Mon a priori au moment de me lancer dans le visionnage donc, c’est qu’il est impossible (ou plutôt inenvisageable) de chercher à transposer trop fidèlement la trame du jeu dans ces épisodes à venir. Or, The Cuphead Show semble avoir eu parfaitement conscience de l’affaire et a fait le même choix que les comics que je mentionnais plus haut : adapter librement. Les bouquins avaient en effet eu la bonne idée de ne pas « s’encombrer » avec la trame principale du jeu mais de venir étoffer l’univers qui gravite autour de ce scénario. Flirtant sans honte avec les strips à l’ancienne – qui mettaient déjà en scène pour certains des personnages de cartoons -, les deux volumes s’amusent à reprendre à leur compte le monde de Cuphead et ses personnages et à les amener à vivre diverses situations cocasses et loufoques visant essentiellement à faire rire. Certains personnages qui sont pourtant des boss redoutables dans le jeu deviennent alors les protagonistes de petites scènes amusantes où Cuphead et Mugman multiplient les péripéties sans toujours chercher à collecter de quelconques âmes. Et c’est exactement ce que The Cuphead Show fait à son tour, à la différence près que la question du pacte avec le diable, tel que vu dans le jeu, va servir de point de départ à partir duquel fonder les aventures et mésaventures des deux bonhommes à têtes de tasses.

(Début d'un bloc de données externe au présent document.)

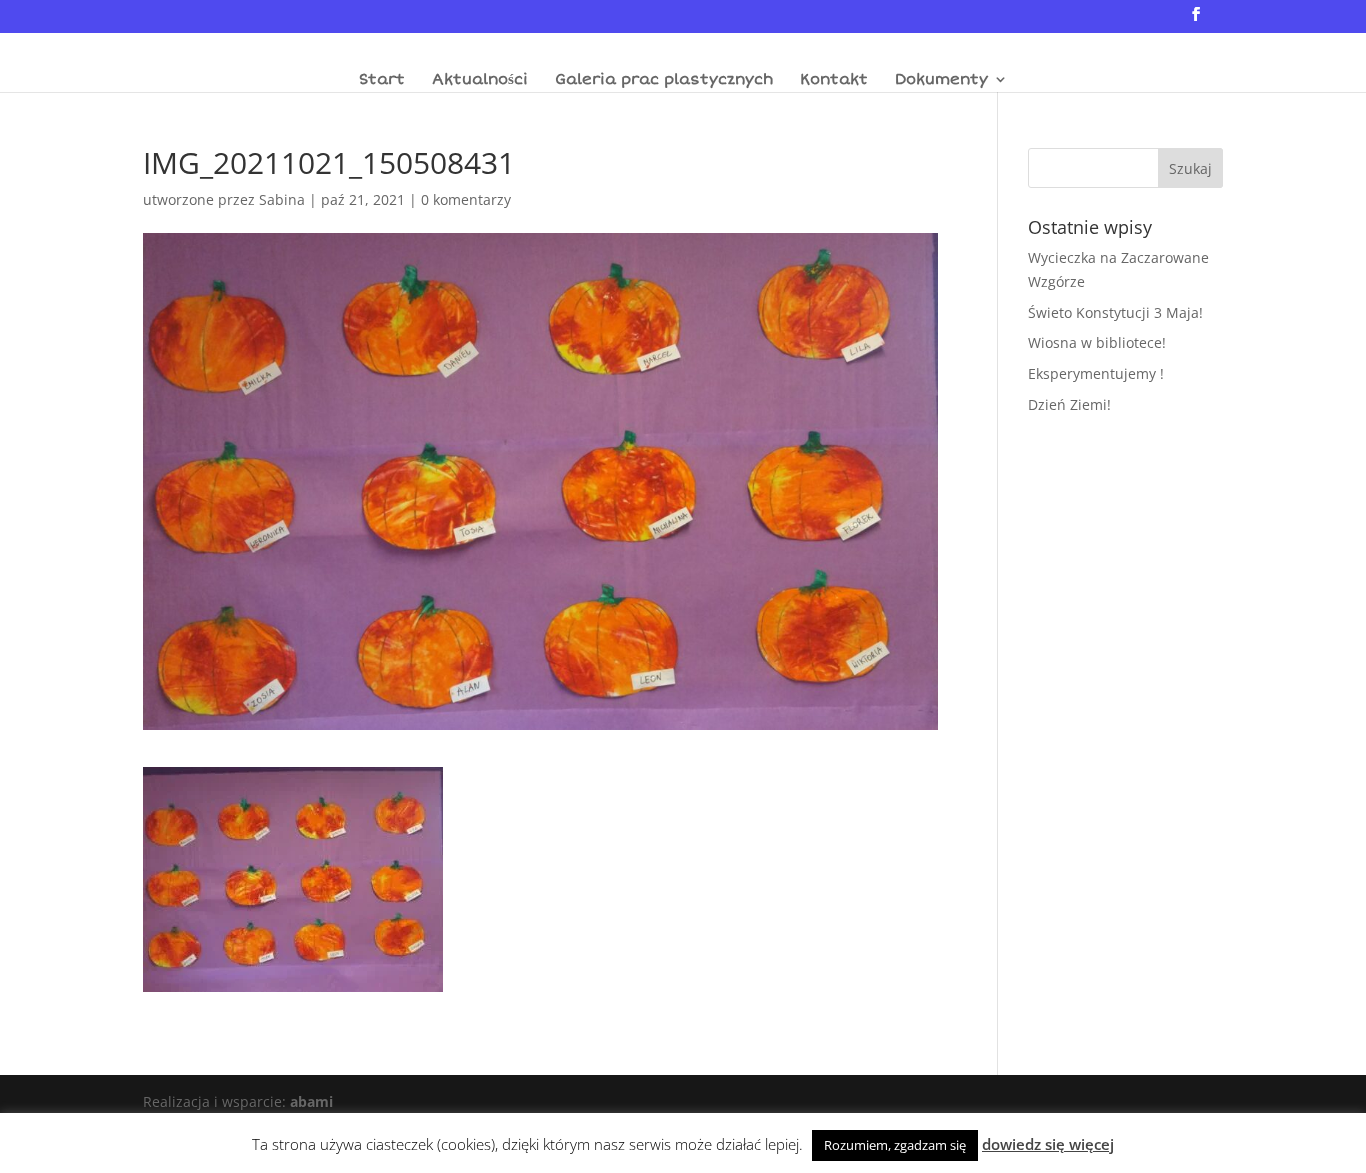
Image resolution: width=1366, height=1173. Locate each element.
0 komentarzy (466, 199)
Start (382, 80)
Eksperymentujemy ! (1096, 373)
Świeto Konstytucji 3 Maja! (1115, 312)
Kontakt (834, 80)
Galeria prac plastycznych (664, 80)
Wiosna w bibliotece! (1097, 342)
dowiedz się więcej (1048, 1144)
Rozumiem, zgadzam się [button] (895, 1145)
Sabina (282, 199)
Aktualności (480, 80)
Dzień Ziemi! (1069, 404)
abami (311, 1101)
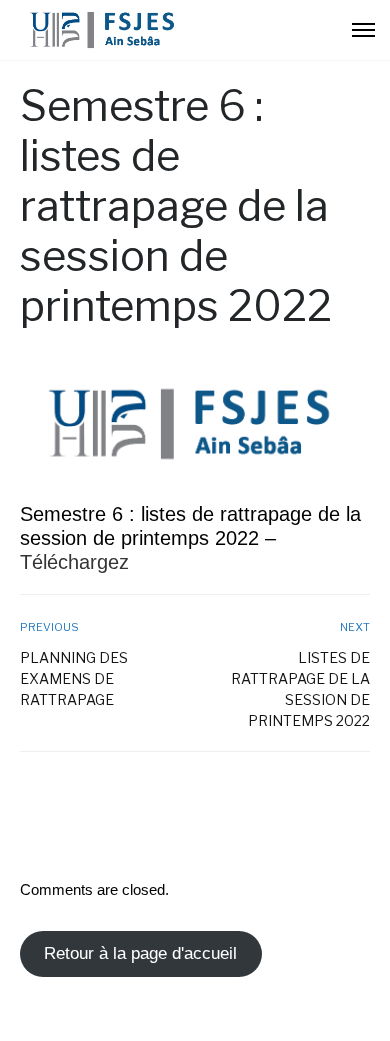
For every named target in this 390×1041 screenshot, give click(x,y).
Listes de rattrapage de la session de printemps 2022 (300, 689)
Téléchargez (74, 562)
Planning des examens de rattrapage (74, 678)
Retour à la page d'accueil (140, 953)
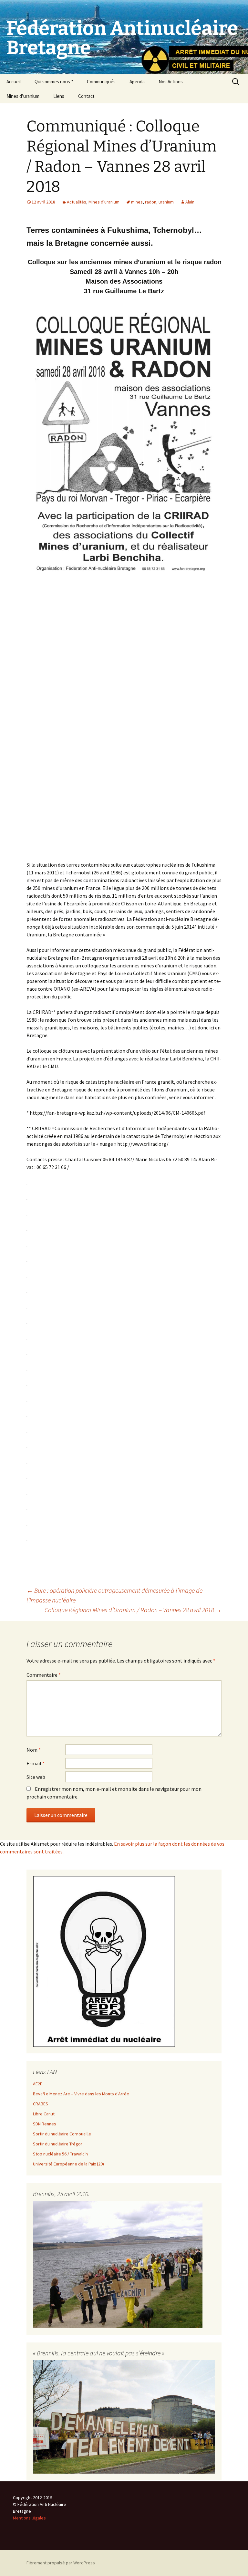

Résulte de ce parti-pris un dessin animé extrêmement plaisant. Au bout des trois saisons, je ressors avec l’impression d’avoir regardé une de ces séries que j’aimais tant étant gamin (et que je continue d’aimer d’ailleurs). Oscillant sans cesse entre des inspirations classiques (Looney Tunes, Disney, Hanna-Barbera) et d’autres plus contemporaines (on sent l’influence de l’école Nickelodeon et Cartoon Network), le Cuphead Show est une bien agréable bouffée d’air frais. Déjanté sans être trop hystérique, trouvant en cela un équilibre qui a pu faire défaut à certaines productions jeunesse des années 2000-2010, il donne à voir des péripéties tout à fait divertissantes, servies par un ton qui rend parfaitement honneur à celui du jeu dont il s’inspire. On notera cependant une certaine tendance à s’écarter un peu de l’esprit général de ce dernier, ou plutôt à le tordre, en grande partie pour réadapter les deux personnages principaux à ce nouveau format. Cuphead et Mugman gardent en effet les principaux traits qui les animaient in game mais s’y font moins insolents, moins « petites crapules ». Je vois dans la façon dont ils sont ici présentés une manière de remettre au goût du jour l’esprit « buddy » que l’on pouvait retrouver dans divers dessins animés d’autrefois et qui mettaient également en scène un duo, allant par exemple des Castors Allumés (Nickelodeon, 1997-2001) à Tic et Tac (tels qu’ils sont apparus à l’origine dans les années 1940). L’on retrouve alors cette idée d’un binôme avec un personnage un peu excentrique/maladroit/tête brûlée (ici Cuphead) tandis que le second est plus sérieux/consciencieux (Mugman en l’occurrence).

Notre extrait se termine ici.